### [Page text]
((

Of the 62 maps and plats in the Pintado Collection, 15 were drawn by Pintado himself. The remaining maps, plats, and cadastres were made by assistants under his supervision, and focus mainly on the regions around Baton Rouge, New Feliciana, Mobile and Pensacola, as well as Apalachicola Bay, which divided the two Floridas (West Florida extended to the Mississippi River). The collection also includes a copy of a plan made by the famous Spanish cartographer Tomás López, a map of the city and port of Saint Augustine, Florida, made in 1783.

Most of the papers are dated between 1799–1817, the period in which Pintado served as mayor and commander of New Feliciana near Baton Rouge, and later as Surveyor General of West Florida. Few of the Pintado documents date before 1799, and none of the official documents are dated after 1817, although there are applications for certificates of land grants in Louisiana and West Florida.

==Additional archival materials==
In the P. K. Yonge Library of Florida History, Special Collections, George A. Smathers Libraries, University of Florida, Gainesville, Florida, in the collection "Pioneer Days in Florida", there is a smaller collection of Pintado material: "Official records and correspondence of Vicente Sebastian Pintado, from 1817 to 1837. The letters and certifications in the collection pertain to land grants in Pensacola, Florida, and the liquidation of the estate of former Louisiana and West Florida Intendant Juan Ventura Morales. Also included is a lengthy diligencia on Pintado's own lands in Pensacola and an inventory of settlers who received land grants from the Spanish Crown."

))

### [Records supplied]
((

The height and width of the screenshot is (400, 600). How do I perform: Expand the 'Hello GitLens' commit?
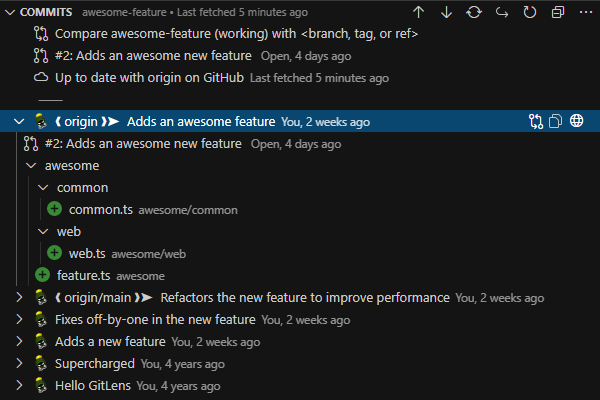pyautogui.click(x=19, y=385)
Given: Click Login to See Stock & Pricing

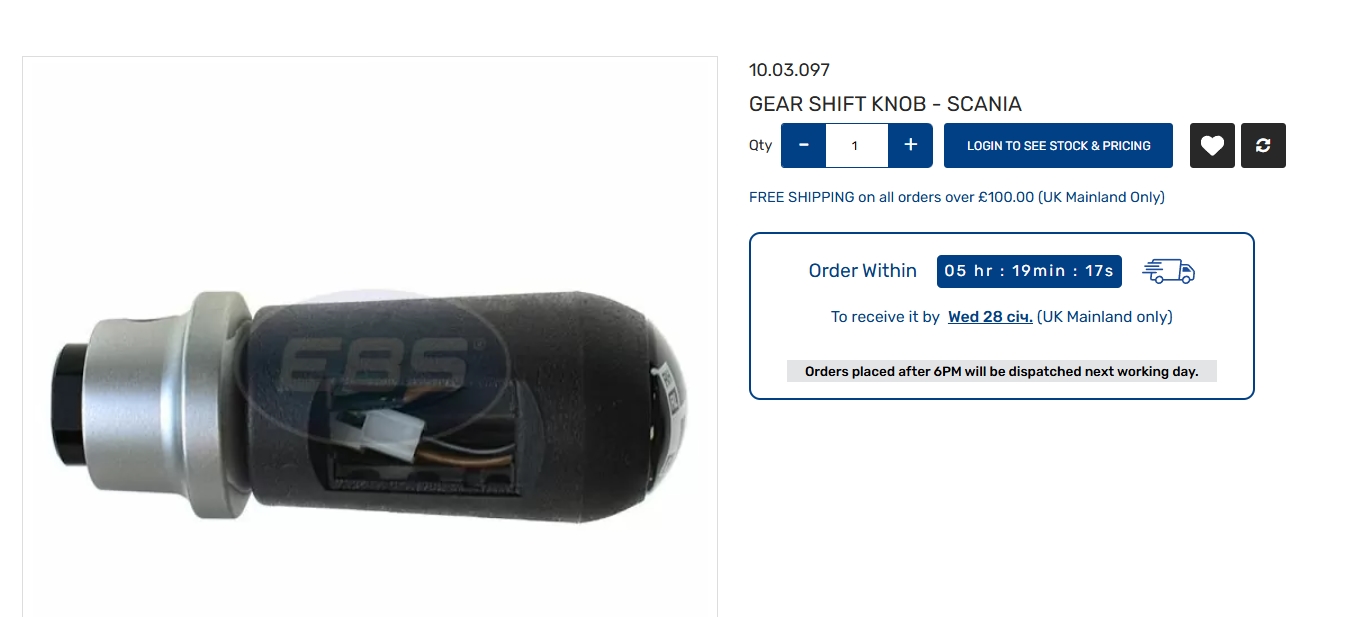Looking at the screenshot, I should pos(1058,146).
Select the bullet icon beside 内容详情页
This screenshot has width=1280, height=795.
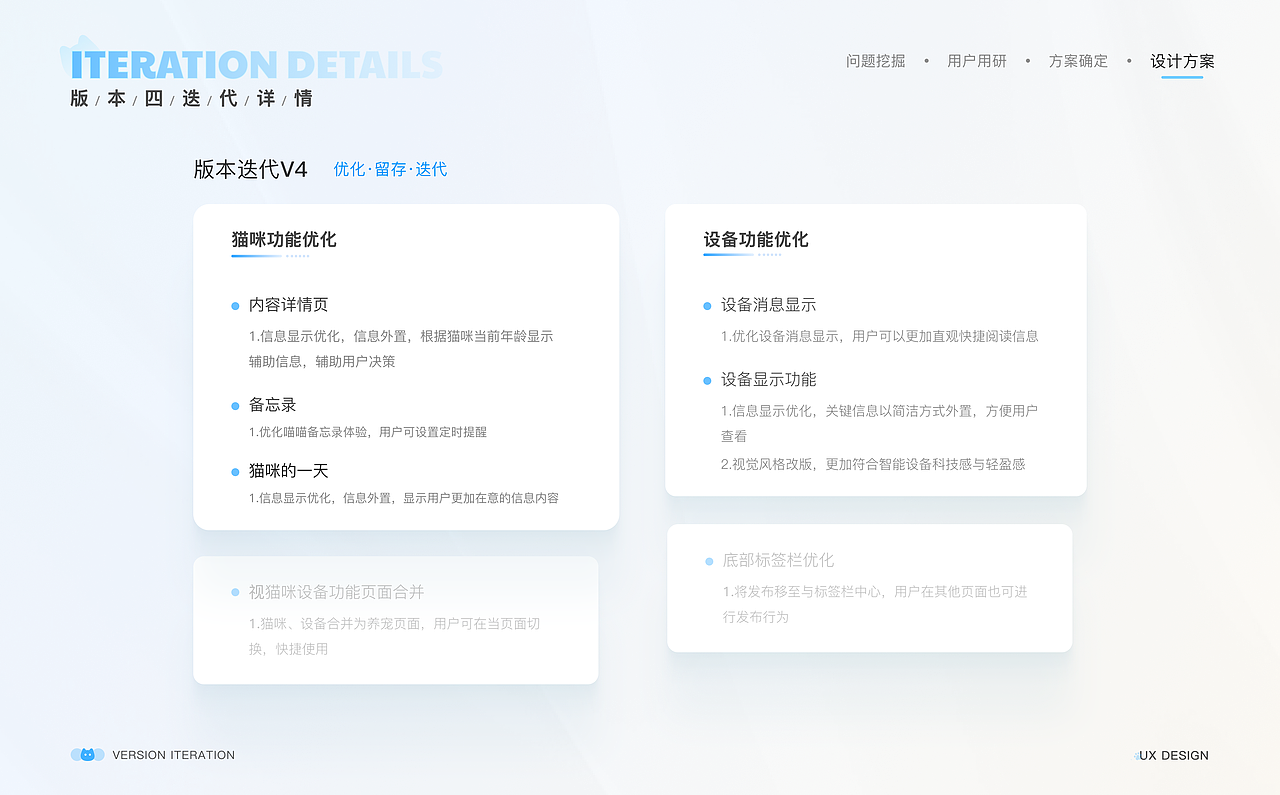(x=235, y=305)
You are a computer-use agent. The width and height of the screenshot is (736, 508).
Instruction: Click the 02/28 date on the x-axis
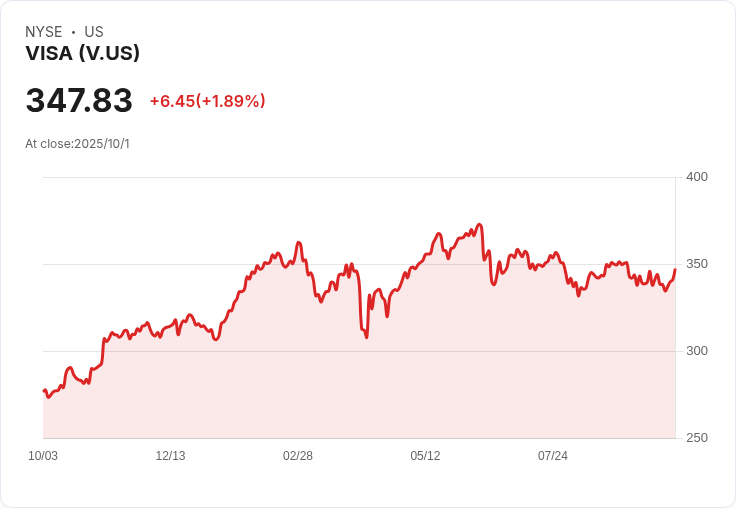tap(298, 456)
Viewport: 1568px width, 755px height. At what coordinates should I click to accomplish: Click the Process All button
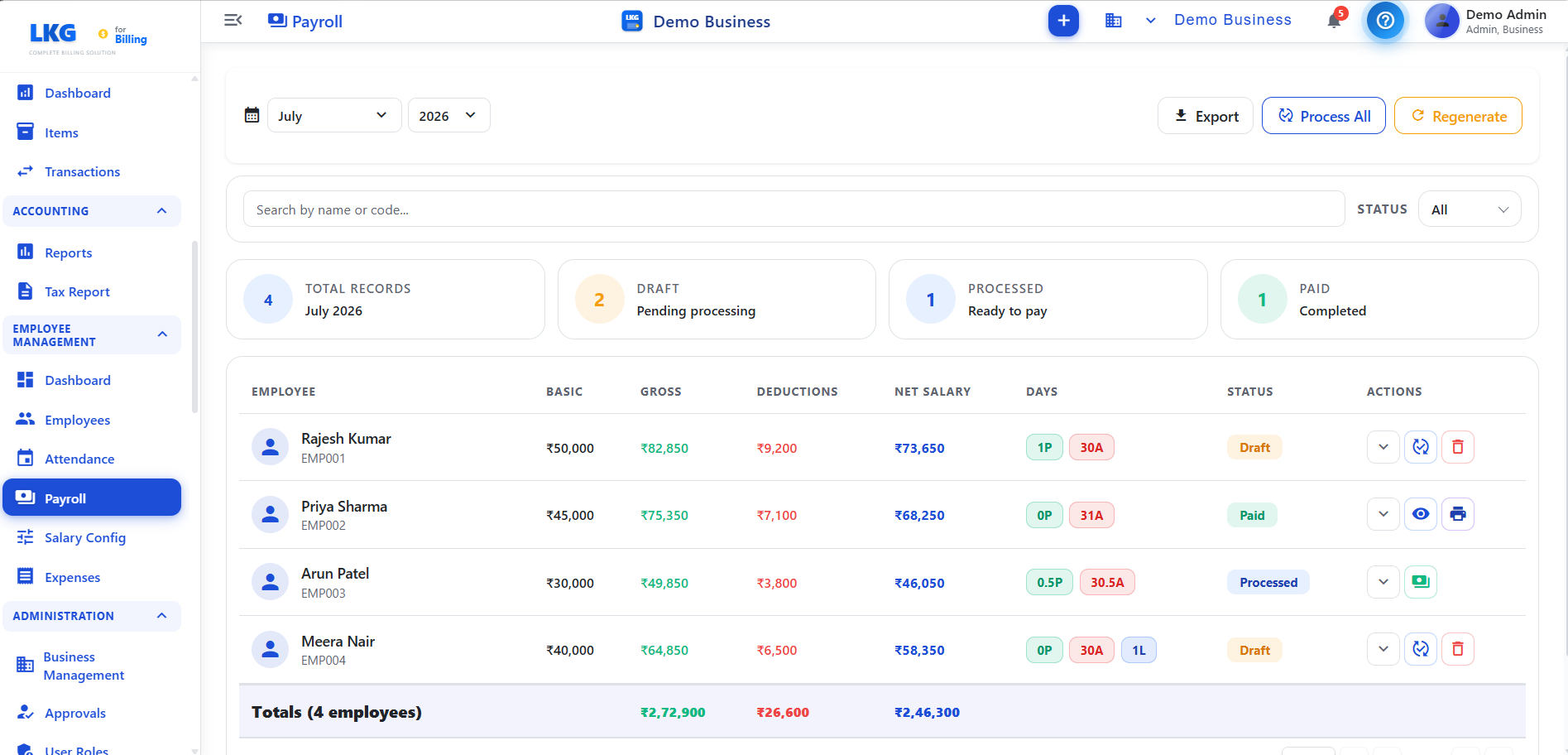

))

### [To do]
Repeat word for word the stretch of the Pintado Collection text from "Of the 62 maps" through "made in 1783.". The items have nothing to do with the text about the Pintado Collection.

### [Answer box]
Of the 62 maps and plats in the Pintado Collection, 15 were drawn by Pintado himself. The remaining maps, plats, and cadastres were made by assistants under his supervision, and focus mainly on the regions around Baton Rouge, New Feliciana, Mobile and Pensacola, as well as Apalachicola Bay, which divided the two Floridas (West Florida extended to the Mississippi River). The collection also includes a copy of a plan made by the famous Spanish cartographer Tomás López, a map of the city and port of Saint Augustine, Florida, made in 1783.